Suppose we believe George Cobb (as I do) that it’s better to approach stats education from a randomization perspective. What are some of the details—you know, the places where the devil resides?
Let’s set aside my churning doubts after this last year and look instead on issues of mechanics.
Long ago, when Fathom began, Bill Finzer and I had a discussion in which he said something like,
If you want to simulate a die, it’s best to have students sample from a collection of {1,2,3,4,5,6} rather than use some random-number generator, because sampling is a fundamental and unifying process.
I thought he was wrong, that sampling in that case was unnecessarily cumbersome, and would confuse students—whereas using something quicker would get them more quickly and rewardingly to results.
But things in class have made me remember this insight of Bill’s, and this is as good a place as any to record my reflections.
We have been learning about interval estimates. In my formulation, you have to choose between two procedures:
- If you’re estimating a proportion, set it up as a 2-collection simulation. In the “short-cut” version you set the probability to the observed probability (p-hat), collect measures, and then look at the 5th and 95th percentiles of the result. This gives you a 90% “plausibility interval” you can use as an estimate of the true probability. (If you’re a stats maven and are bursting to tell me that this is not truly a confidence interval, I know; this is a short cut that I find useful and understandable.
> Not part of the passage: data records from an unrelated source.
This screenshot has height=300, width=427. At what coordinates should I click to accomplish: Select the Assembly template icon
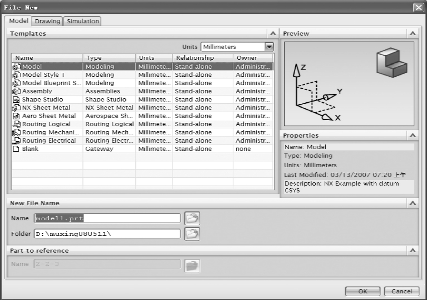pos(17,91)
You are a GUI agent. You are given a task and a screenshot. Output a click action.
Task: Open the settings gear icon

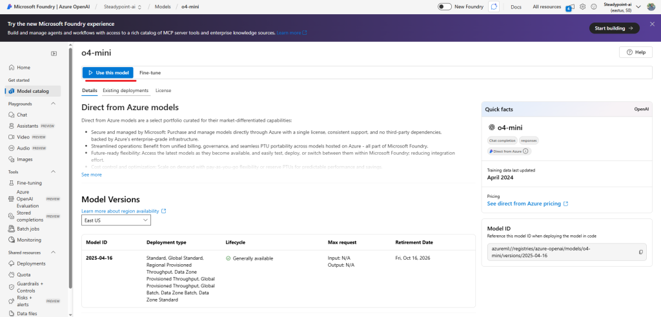(582, 6)
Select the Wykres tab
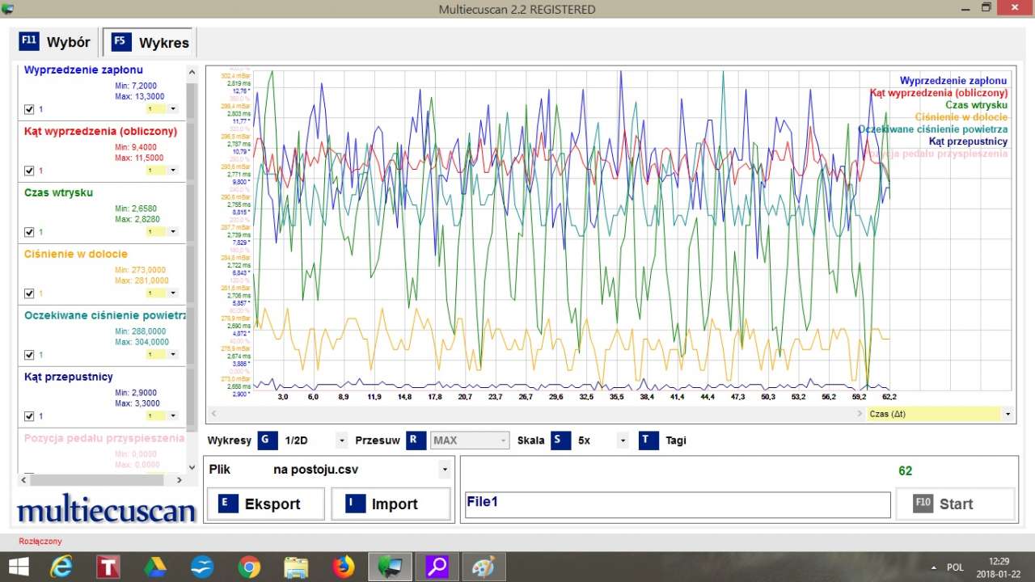Screen dimensions: 1035x582 (150, 43)
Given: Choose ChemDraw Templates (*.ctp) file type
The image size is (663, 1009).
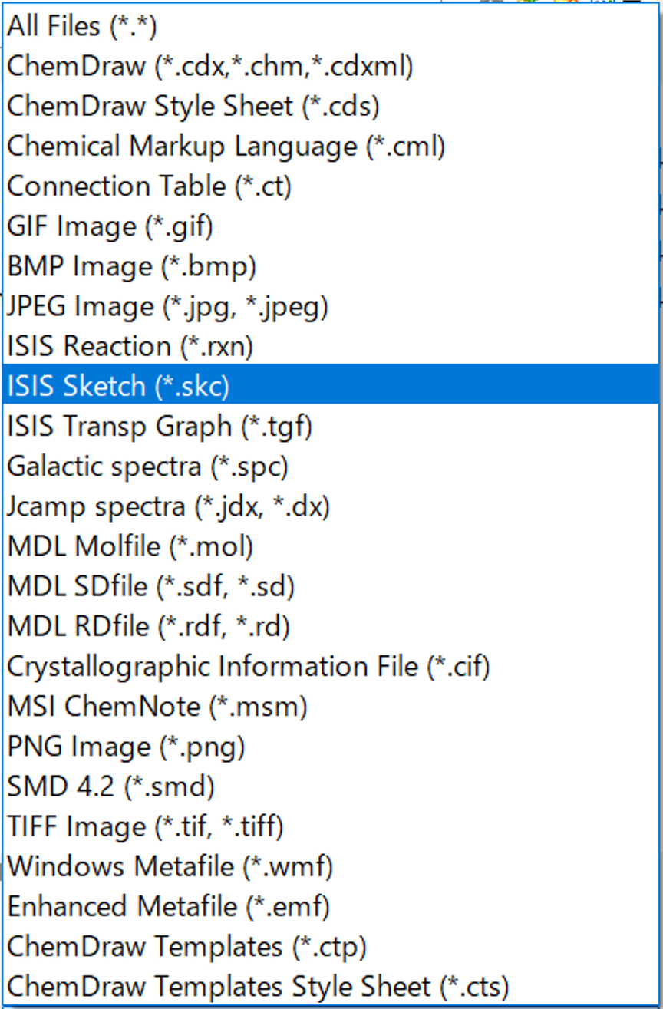Looking at the screenshot, I should click(x=187, y=946).
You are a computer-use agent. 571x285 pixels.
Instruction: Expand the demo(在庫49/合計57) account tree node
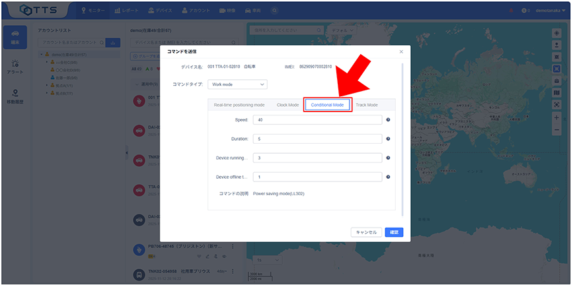pyautogui.click(x=42, y=55)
More about this later.)
- If you’re estimating some other statistic (such as the mean), set it up as a bootstrap: sample, with replacement, from the existing data. Calculate the measure you’re interested in. Collect measures from that bootstrap sample; they will vary because you get different duplicates. Look at the 5th and 95th percentiles of the resulting distribution. This is the 90% plausibility interval for the true population mean (or whatever statistic you’ve calculated). (Details here.)
I noticed that the students who struggle the most have tended, for whatever reason, to sample when they don’t have to. Often it doesn’t affect the result, it just takes more time. But I started noticing that when they had been doing bootstrapping (mean, not proportion) and then had to do a proportion problem, they would tend to set it up as a bootstrap. It works. And doing it presents a more unified way of looking at estimates.
Why It Works and How It’s Connected
In traditional stats, we assume a Normal distribution with the same mean and an appropriate SD and reason from that. Sometimes the normality requirement is important, other times not so much, but that question is always there.
The genius of the bootstrap is this: when we have a sample, that sample is all we know about the population. So we say, suppose that the population distribution is identical to that of the sample, and see how simple sampling variation spreads out the statistic of interest—which is usually the mean, but could be most anything. Since we sample with replacement (which is just like sampling from an infinite population with that distribution) we get different values for the statistic, and the spread gives us a plausibility interval.
Note that there is no need to simulate data; we just use the data we have. And no need for assumptions of Normality.
On the other hand, in my scheme for estimating proportion, I simulate from the given p-hat. But some students essentially did a bootstrap.
For example, in the Aunt Belinda situation (20 coins, 16 heads, is anything hinky going on?) I would set up 20 cases with a P of 0.8, count the number of successes, and collect measures to generate a distribution to get an interval for the number of heads I expect from that coin.
What they did was to make a collection of 20 cases with 16 actual heads and 4 actual tails—no randomness—and then sample 20 with replacement. This is exactly the same as making each one heads with P = 0.8—just with more machinery. Then they defined measures (i.e., counted the heads) and collected them to get a distribution, from which they got an interval.
The beauty of this is that in a real-life situation, you will have collected data and, ideally, entered it case by case. So you have actual data, not some simulation. If it’s categorical, and you want to estimate a proportion, you do exactly the same thing as if it’s numerical and you want to estimate the mean:
- Define a measure for your statistic(s) of interest
- Sample with replacement using the same number of cases
- Collect the sampling distribution
- Find the interval
That is, this unifies the procedure so that it works no matter what—and this is totally in the spirit of why we would want to switch our paradigm to randomization in the first place.